Can we apply for Fe exam and pe exam 

I have 5 years of study in  architecture , different country ( Syria) 

I don't know what we called her BArch or architectural engineering 

And I don't know if we have to de ARE exams or Fe and PE exam 

Aug 31, 16 12:22 pm

@Bilal I think IIT is a great choice for you. I've toured the school and the program seems geared towards a more technical/traditional approach to architecture, but don't get me wrong you can still definitely make the experience what you want to make it. Chicago is also a perfect city to study in.

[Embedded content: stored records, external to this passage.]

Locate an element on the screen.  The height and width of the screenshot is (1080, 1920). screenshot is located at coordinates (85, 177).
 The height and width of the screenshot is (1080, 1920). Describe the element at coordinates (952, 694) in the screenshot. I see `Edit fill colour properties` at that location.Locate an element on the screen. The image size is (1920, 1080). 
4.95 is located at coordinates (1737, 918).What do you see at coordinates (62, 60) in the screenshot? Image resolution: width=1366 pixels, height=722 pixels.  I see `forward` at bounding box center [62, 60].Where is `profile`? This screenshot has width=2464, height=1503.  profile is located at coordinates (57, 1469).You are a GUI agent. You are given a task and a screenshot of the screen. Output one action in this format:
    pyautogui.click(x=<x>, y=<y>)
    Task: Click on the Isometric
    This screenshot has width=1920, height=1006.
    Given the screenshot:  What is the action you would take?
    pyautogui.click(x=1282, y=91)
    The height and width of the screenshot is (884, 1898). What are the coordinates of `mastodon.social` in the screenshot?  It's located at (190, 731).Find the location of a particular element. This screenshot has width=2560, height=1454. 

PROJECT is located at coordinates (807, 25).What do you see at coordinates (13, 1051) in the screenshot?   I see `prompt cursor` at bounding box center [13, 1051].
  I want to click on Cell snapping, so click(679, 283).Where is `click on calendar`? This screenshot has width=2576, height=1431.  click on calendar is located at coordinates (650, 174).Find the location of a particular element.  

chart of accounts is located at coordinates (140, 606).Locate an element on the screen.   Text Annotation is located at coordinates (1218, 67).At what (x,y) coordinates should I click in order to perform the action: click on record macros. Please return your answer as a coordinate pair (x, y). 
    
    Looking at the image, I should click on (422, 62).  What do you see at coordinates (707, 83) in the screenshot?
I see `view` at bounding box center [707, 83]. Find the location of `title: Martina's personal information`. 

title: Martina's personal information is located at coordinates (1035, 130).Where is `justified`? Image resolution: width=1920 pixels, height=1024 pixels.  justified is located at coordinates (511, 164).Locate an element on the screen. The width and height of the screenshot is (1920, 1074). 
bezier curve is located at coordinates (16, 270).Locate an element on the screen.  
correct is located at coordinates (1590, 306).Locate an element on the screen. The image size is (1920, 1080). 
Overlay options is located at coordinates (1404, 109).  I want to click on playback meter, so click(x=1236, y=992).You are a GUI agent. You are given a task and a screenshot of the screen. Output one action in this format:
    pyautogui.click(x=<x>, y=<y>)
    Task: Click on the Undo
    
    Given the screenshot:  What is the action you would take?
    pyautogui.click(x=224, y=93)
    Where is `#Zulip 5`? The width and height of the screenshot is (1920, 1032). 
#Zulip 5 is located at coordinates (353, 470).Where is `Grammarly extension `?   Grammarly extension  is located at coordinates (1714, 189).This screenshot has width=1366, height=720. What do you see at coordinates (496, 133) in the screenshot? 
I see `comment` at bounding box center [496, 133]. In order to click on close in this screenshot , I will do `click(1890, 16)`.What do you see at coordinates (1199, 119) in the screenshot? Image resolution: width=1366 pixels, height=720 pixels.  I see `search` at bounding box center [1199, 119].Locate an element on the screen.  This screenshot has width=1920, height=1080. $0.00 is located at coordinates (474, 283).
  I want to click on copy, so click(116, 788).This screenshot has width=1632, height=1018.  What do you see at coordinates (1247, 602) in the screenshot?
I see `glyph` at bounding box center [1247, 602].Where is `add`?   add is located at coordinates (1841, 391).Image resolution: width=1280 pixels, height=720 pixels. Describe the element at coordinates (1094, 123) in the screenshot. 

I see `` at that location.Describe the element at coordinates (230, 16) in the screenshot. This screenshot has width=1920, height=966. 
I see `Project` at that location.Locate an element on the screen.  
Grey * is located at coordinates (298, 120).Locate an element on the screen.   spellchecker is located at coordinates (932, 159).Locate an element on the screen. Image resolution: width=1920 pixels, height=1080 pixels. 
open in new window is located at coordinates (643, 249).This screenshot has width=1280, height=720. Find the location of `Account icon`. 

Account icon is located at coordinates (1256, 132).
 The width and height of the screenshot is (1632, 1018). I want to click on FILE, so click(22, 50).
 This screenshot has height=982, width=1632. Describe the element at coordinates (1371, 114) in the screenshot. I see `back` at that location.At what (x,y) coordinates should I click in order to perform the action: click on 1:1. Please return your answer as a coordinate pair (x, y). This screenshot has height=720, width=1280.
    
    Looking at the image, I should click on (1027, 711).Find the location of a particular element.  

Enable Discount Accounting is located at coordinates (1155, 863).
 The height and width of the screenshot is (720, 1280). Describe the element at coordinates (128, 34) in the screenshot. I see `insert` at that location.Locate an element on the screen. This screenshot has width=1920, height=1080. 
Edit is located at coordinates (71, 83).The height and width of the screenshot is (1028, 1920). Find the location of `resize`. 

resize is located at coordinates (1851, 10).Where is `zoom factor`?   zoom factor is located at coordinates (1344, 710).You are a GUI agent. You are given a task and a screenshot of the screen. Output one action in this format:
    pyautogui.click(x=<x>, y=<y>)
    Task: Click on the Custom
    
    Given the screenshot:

And although becoming an architect takes 8 years or so, you can work at a firm and keep yourself entertained in many ways. One of the reason why it takes people more then 8 years. They just don't have the largest need to get licensed. 

Aug 31, 16 2:56 pm

FYI AXP takes 3 years if you are very proactive and can get the right opportunities/jobs that allow you to access the category hours you need. It can, and usually does take more time to get access to a couple of the categories.

Aug 31, 16 3:07 pm


An architectural engineering program will prepare you to take the FE and PE exams.  Most AE's I know go into structural or mechanical (HVAC) concentrations. 

Aug 31, 16 5:55 pm

Hi, I am an Artist with no doubt of creativity and an Architectural Technology’s student. What I figure out is not really creativity in Architectural program. Real creativity is not limit to color or texture or limited form. It’s absolute a new structure. But I see it’s not possible for an architect because they would limited you to mostly codes . Memorize engineer results. And they would criticize you. And new structure or design  would be risk to most owners even if that be acceptable to engineers. I believe generally creating and designing comes from whoever mastered it.  Illustrated to PHD degree in education  when you need represent new theories or Ideas or research for your final essay. So Architect suppose to be engineer first to understand harmony and natural laws and then develop it. I see most people express like Art is just not logic expression but I absolutely criticize it. Because it’s absolutely logical and if you just mastered you would reach the level you would have your own style. And that sometimes seems like wild and no rules in it. But need to study it. So I decided to transfer to AE rather than just living in this limitation. I want to present an Idea that be acceptable for all. Owner and engineering. I like to be limit to designing but I don’t like copy and reputations , this is different . For me all mathematicians or physicists or any engineers that record new theories are Artist. Understanding what science or physics we learn let you bring new concepts.  It should be interesting and fun for an architect or designer to learn natural laws not scary. And in other hand is designing actually is responses to problems but wider than engineering concepts. If you have fear from math or physics and chemistry and you like be a real creator the problem is not you is teachers that they can not transfer their loves to you. Don’t cheated by businesses that they try prove art just useless . Remember the time that art was a language to represent science or story in renaissance age since technology take this duty art becomes much more useless in views but it’s not true. Art should comes from craft and philosophy or emotions. Structure systems should serve this beauty not predominate it. Minds should be beautiful first and then start to creat because we would destroy the natural beauty. Architect should have self confidence and character to represent at least an object.